Elizabeth: “What do you want to hear? You wanna hear that I’m so freaked out that I’m not doing all I can…that I’m so freaked out all the time? That I’m afraid I’m not doing enough and that fear is turning me into something I don’t want to be, and I can’t stop it? You have no idea what it’s like to be pulled all the time by this idea that I am not doing enough, that I am not enough!”
Arlen: “He knows. And He wants you to know that you ARE enough, and so much more! You are here so God can experience the world through your eyes…to see what you see, to feel what you feel. Every day, He can’t wait to see what you’ll do…what makes you laugh, what moves you…He can’t wait! Every day through you, He falls in love with the world all over again. You are His muse!”
What a beautiful notion…and what’s more, it inspired me to get off my bum watching Netflix and go out to participate in the sunny day just outside the window. I wanted to be God’s muse and have Him see what I saw, and I didn’t want it to be a computer screen, so I went down to the beach. I swam for an hour until I was blissfully exhausted in nature’s beautiful playground. As I began to make my way back toward the beach, I watched all the kids running around playing in the sand.
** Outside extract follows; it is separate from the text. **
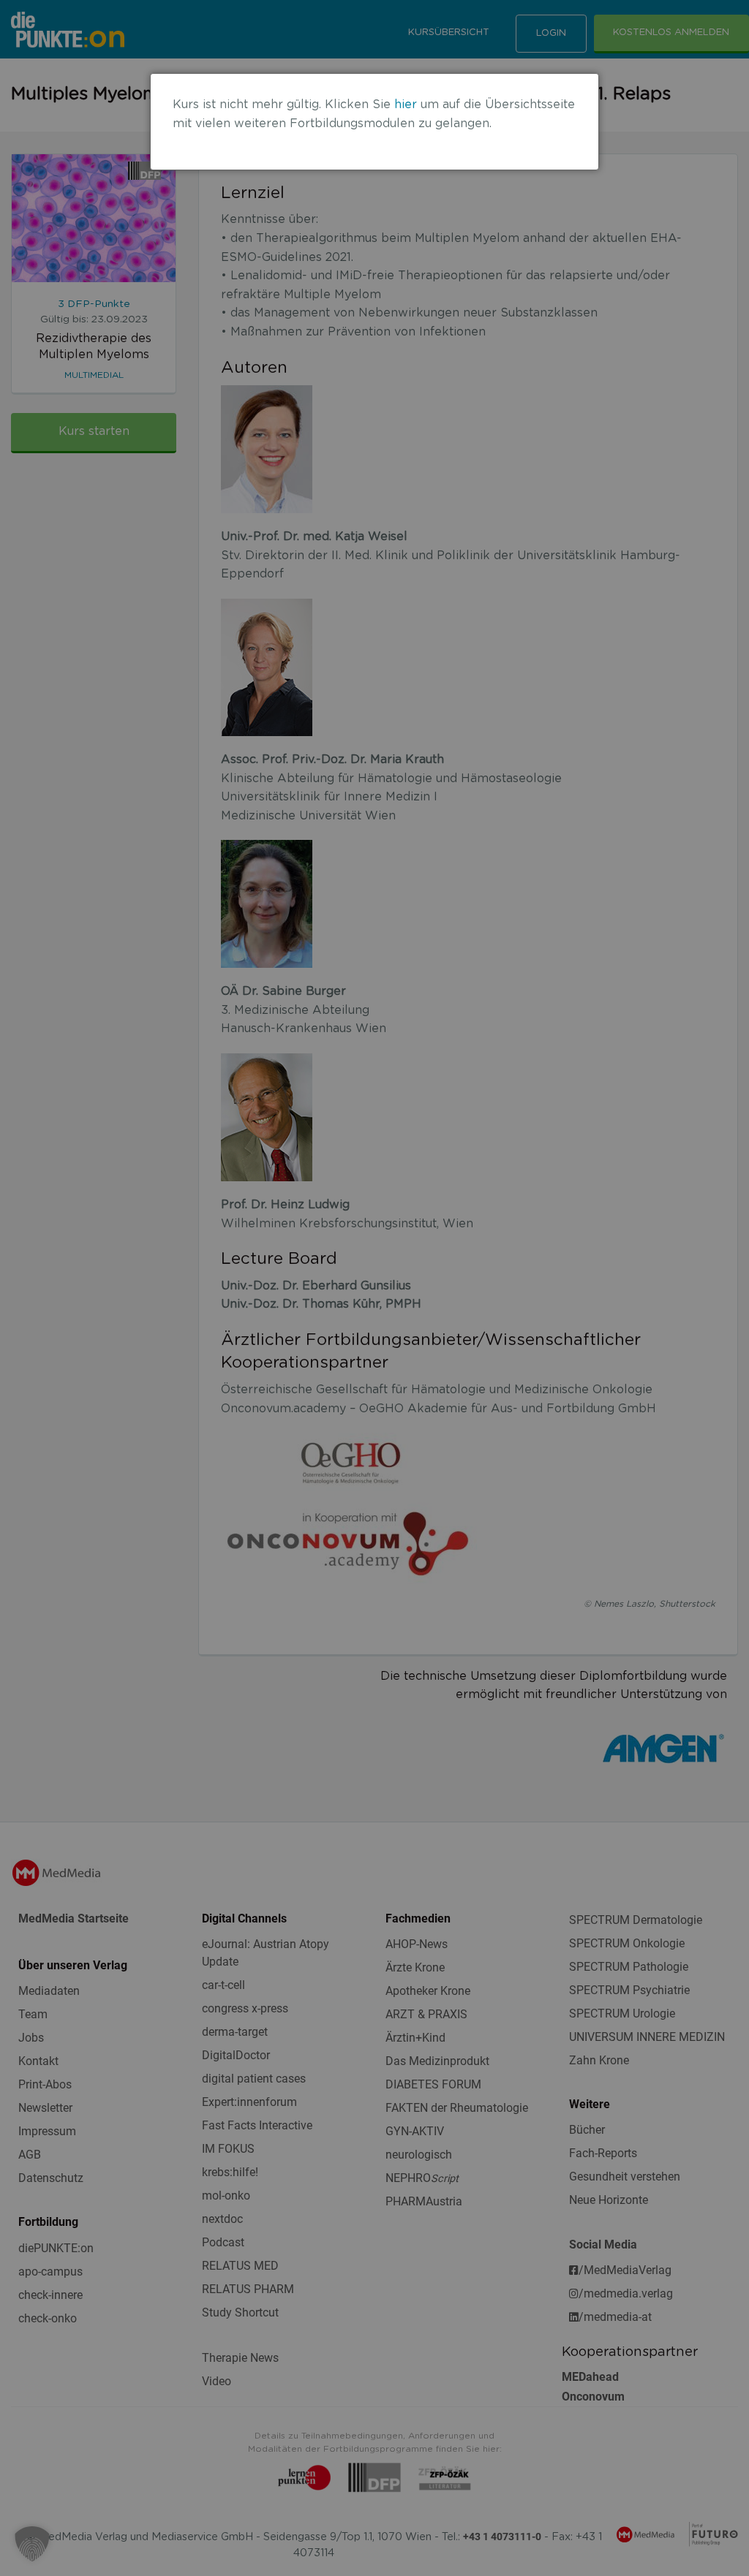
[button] (32, 2544)
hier (405, 104)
I felt like in my swim I had just let myself be one of them – playing, being adventurous, and loving the day and the moment.
I’m normally not the kind to read self-help how-to types of articles, because they all end up as basic lists like “try something new,” and “say hello to the next person you pass by.” But this article, non-adventurously titled “How to Be Adventurous,” was actually quite good. The author, Brad Bollenbach, writes that “if your life is anything less than interesting and inspiring to other people, you’re doing something wrong.”
He asserts that there is no best time but this time to start living the adventurous life, and that the only thing stopping most people from taking action is not less-than-ideal circumstances, but instead our own heads. “While many people will say that some of these things [dreams] are out of their reach, the truth is that you’re only ever either taking action to achieve a specific goal, or making excuses for why you aren’t.”
This doesn’t have to be closing up shop and moving to Hong Kong tomorrow (though that utterly appeals). It can be as simple as going outside, looking up at the clouds and breathing in a breath of gratitude. Participate in Life, don’t isolate and shy away from it. Go out and be a part of today – partake in the adventure that’s already happening. Be the hero or heroine in your own life, and let God (or whatever higher, intelligent being you believe in) see the world’s beauty and adventures through your eyes. Make today count!